Quick and effective approximation of in silico saturation mutagenesis experiments with first-order Taylor expansion

To understand the decision process of genomic sequence-to-function models, various explainable AI algorithms have been proposed. These methods determine the importance of each nucleotide in a given input sequence to the model's predictions, and enable discovery of cis regulatory motif grammar for gene regulation. The most commonly applied method is in silico saturation mutagenesis (ISM) because its per-nucleotide importance scores can be intuitively understood as the computational counterpart to in vivo saturation mutagenesis experiments. While ISM is highly interpretable, it is computationally challenging to perform, because it requires computing three forward passes for every nucleotide in the given input sequence; these computations add up when analyzing a large number of sequences, and become prohibitive as the length of the input sequences and size of the model grows.
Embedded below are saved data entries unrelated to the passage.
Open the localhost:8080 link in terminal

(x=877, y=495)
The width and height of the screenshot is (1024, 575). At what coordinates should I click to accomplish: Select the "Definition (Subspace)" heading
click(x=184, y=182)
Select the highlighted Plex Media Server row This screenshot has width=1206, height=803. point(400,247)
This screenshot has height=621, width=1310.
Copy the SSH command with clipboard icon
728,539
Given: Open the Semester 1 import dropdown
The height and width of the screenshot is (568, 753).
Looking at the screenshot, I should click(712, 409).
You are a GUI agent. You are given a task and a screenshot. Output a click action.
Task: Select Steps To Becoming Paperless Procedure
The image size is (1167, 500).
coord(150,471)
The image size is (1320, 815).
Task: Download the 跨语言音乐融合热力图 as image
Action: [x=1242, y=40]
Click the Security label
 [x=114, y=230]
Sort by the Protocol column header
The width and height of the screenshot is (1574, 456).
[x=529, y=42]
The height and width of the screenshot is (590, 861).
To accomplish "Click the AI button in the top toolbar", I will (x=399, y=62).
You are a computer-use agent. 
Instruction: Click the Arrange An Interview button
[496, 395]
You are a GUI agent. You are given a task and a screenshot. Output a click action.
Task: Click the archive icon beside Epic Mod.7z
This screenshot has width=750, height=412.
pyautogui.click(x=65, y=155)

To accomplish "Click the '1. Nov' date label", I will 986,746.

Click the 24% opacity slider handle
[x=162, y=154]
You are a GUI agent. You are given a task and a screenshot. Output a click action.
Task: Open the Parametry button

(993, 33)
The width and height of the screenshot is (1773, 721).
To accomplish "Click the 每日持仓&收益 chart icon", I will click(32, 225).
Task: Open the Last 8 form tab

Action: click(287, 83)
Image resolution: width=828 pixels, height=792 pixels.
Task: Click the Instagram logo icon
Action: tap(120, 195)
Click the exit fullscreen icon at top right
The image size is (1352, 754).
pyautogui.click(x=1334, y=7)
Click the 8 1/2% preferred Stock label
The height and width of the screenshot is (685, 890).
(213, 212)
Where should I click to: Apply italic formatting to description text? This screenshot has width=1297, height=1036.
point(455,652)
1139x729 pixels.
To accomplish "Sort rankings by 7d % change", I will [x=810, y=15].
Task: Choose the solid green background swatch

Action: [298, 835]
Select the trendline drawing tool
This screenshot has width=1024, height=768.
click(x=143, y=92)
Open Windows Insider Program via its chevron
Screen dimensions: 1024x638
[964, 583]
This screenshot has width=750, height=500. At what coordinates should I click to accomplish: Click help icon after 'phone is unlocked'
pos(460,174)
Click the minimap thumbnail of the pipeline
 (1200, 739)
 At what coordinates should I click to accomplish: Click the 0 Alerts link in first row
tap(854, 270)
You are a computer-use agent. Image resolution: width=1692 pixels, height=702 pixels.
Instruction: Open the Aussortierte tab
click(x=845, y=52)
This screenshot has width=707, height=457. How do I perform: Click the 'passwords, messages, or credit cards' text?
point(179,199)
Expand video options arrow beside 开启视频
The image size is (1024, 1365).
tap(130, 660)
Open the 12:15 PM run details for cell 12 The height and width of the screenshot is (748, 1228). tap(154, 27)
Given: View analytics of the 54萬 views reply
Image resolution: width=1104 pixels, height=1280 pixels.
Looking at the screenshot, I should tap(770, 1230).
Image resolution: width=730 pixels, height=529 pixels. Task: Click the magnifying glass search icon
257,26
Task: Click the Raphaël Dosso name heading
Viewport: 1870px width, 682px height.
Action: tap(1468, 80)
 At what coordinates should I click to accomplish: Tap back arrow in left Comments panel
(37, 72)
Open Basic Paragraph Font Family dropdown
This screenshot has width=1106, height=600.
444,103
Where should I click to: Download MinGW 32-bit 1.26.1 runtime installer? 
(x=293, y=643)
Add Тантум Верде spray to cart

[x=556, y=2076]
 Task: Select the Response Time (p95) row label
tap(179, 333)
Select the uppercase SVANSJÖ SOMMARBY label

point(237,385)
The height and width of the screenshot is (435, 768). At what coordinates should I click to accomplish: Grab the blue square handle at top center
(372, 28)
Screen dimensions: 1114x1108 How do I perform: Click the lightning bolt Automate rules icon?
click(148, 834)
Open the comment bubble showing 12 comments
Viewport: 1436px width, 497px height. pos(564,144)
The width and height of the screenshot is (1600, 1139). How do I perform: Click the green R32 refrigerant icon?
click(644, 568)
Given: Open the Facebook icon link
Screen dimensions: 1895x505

Here, we show how to use the first-order Taylor approximation to compute ISM, which reduces its computation cost to a single forward pass for an input sequence. We use our theoretical derivation to connect ISM with the gradient of the model and show how this approximation is related to a recently suggested correction of the model's gradients for genomic sequence analysis. We show that the Taylor ISM (TISM) approximation is robust across different model ablations, random initializations, training parameters, and data set sizes. ### Competing Interest Statement The authors have declared no competing interest.